Nul ne peut ignorer désormais l’ambivalence de Marine Le Pen qui est à la fois Marine sur TF1 et Le Pen au Front-National ; enferrée dans sa malédiction qui l’oblige à osciller entre la banalisation et l’outrance. On aurait pu espérer à tout le moins un mea culpa sincère de la part de celle qui revendique la place de troisième homme de l’élection présidentielle. Il n’en à rien été. A croire qu’à l’heure du choix, il est plus facile pour la fille de Jean-Marie Le Pen de compromettre son avenir que de renoncer à son passé.

7 Commentaires

  1. Voir l’excellent document qui est en cours de réalisation par Caroline Fourest sur la question…
    Ca va dans le sens de ce papier.

  2. Marine le Pen est la plus responsable et la plus apte à diriger la France, elle incarne vraiment la France, contrairement à Hollande et Sarkozy. Si Jean Marie Le Pen n’avait pas était autant diabolisé par les antiracistes, au service du système politiqu’aux-patronal, il aurait très certainement était le quatrième président français de la 5ème république françaises. Cela fait maintenant plusieurs décennies que L’UMPS dirigent la France, et quel malheur pour les travailleurs français ! Une succession de traité internationaux dont les deux derniers, celui de Maastricht et Lisbonne nous ont fait perdre la souveraineté de l’état français, c’est-ce qu’on appelle une trahison. Dire que le front national est raciste, c’est être de très mauvaise foi, ou ne rien comprendre, ceux qui dissent que le front national est raciste devrait plutôt ce demander si ce ne sont pas eux qui ont la haine de la France ? Ils gagneraient du temps. Comment peut-on se dire français, et en même temps passer son temps à traité les français de raciste comme le font une petite minorité en France depuis plusieurs décennies maintenant. Bon, ce n’est pas le front national qui a encouragé la guerre en Libye, ni en Afghanistan, ni en côte d’ivoire, n’est-ce pas.

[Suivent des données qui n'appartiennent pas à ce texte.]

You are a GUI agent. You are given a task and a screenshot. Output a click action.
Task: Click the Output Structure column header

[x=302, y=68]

  3. Vous espériez un mea culpa? Pour qui vous prenez-vous? Au dessus de vous c’est le soleil ou bien? Atterrissez! Vomissez votre haine tant que vous voudrez, ça ne marche plus.
    Un français qui n’était pas spécialement porté sur le FN mais qui a bien démasqué vos petites combines.

  4. Votre combat est juste mais il me semble que nous n’avons pas encore réussi à véritablement comprendre ce qui motive le vote FN.
    Votre campagne devrait être nommée « une réflexion par jour pour tente de comprendre l’électorat du FN ».
    C’est lui le véritable mystère. Et sans comprendre ses électeurs, nous aurons de plus en plus du mal à combattre ses idées.

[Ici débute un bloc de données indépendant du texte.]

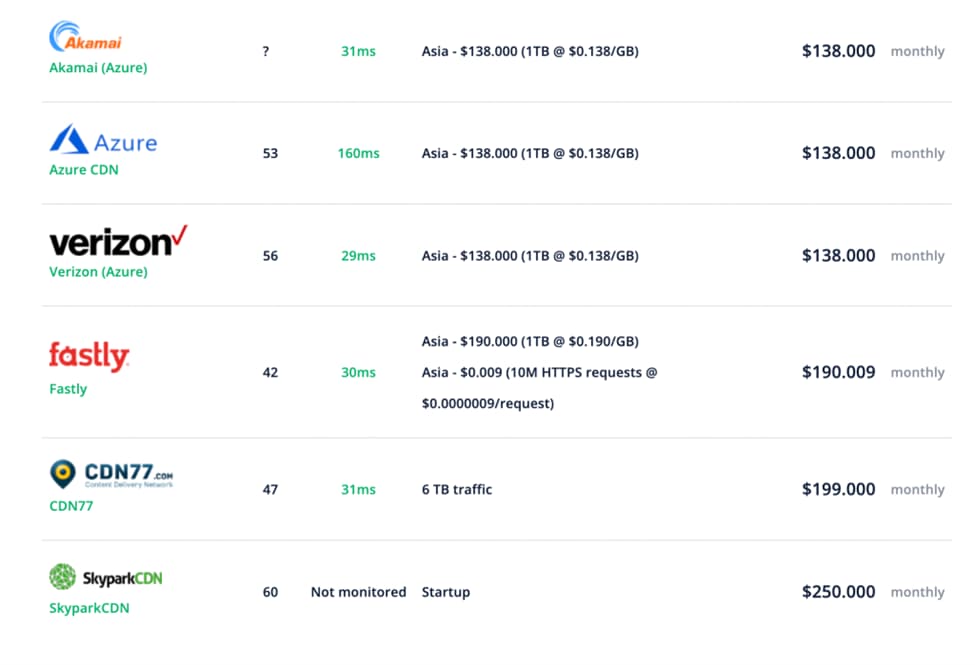The image size is (975, 665).
Task: Click Verizon's 29ms latency value
Action: [x=358, y=256]
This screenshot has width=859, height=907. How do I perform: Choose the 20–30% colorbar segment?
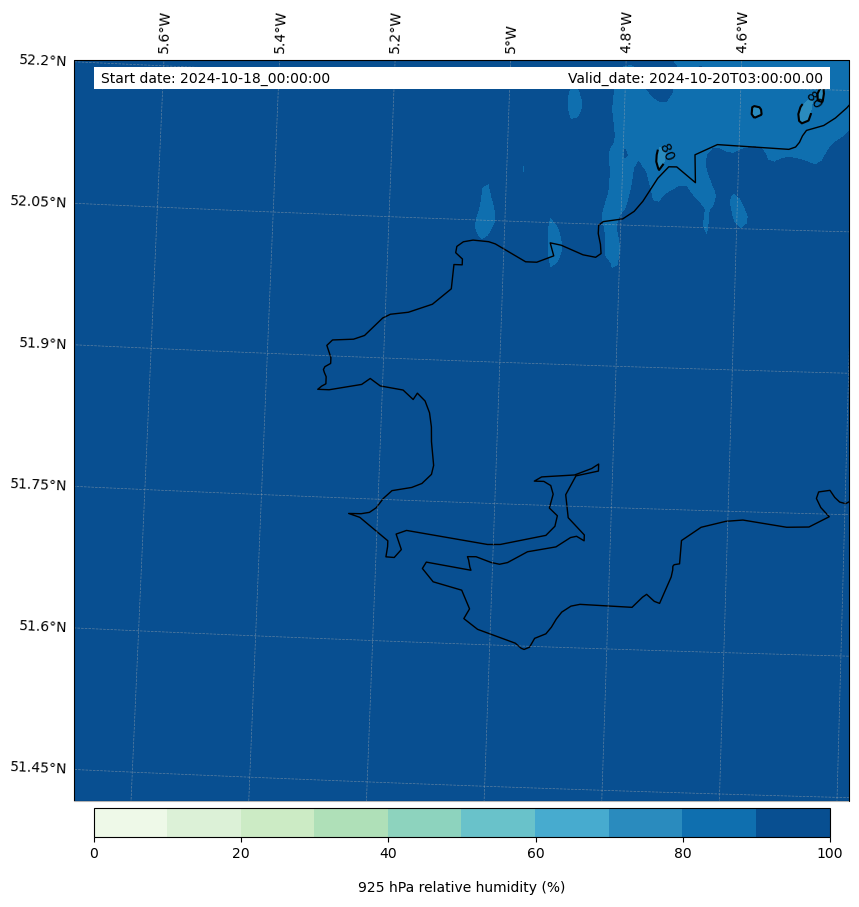click(277, 822)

  5. Personne n’est dupe du jeu de Marine Le Pen.
    Mais certains feignent y croire uniquement pour pouvoir déclarer ouvertement des idées qui avant devaient être enfouies – faute de représailles sociales.
    Maintenant le vote Le Pen est décomplexé…

  6. Un avertissement pour ceux qui contaient voter Marine Le Pen en croyant que ce parti avait changé.
    Vouloir aller en Israël et aller valser avec des nazis relève de la schizophrénie.
    Une schizophrénie fort dangereuse.

  7. Cher Patrick,

    Je cite un extrait concernant BHL : « …tant il incarne le miroir inversé de tout ce que l’extrême droite hait chez un homme : intellectuel, juif, engagé, parisien et cosmopolite. »
    Pourquoi « parisien » ? Les « provinciaux » seraient-ils intrinsèquement fascisants ?
    Seul bémol, important, à ton excellent papier.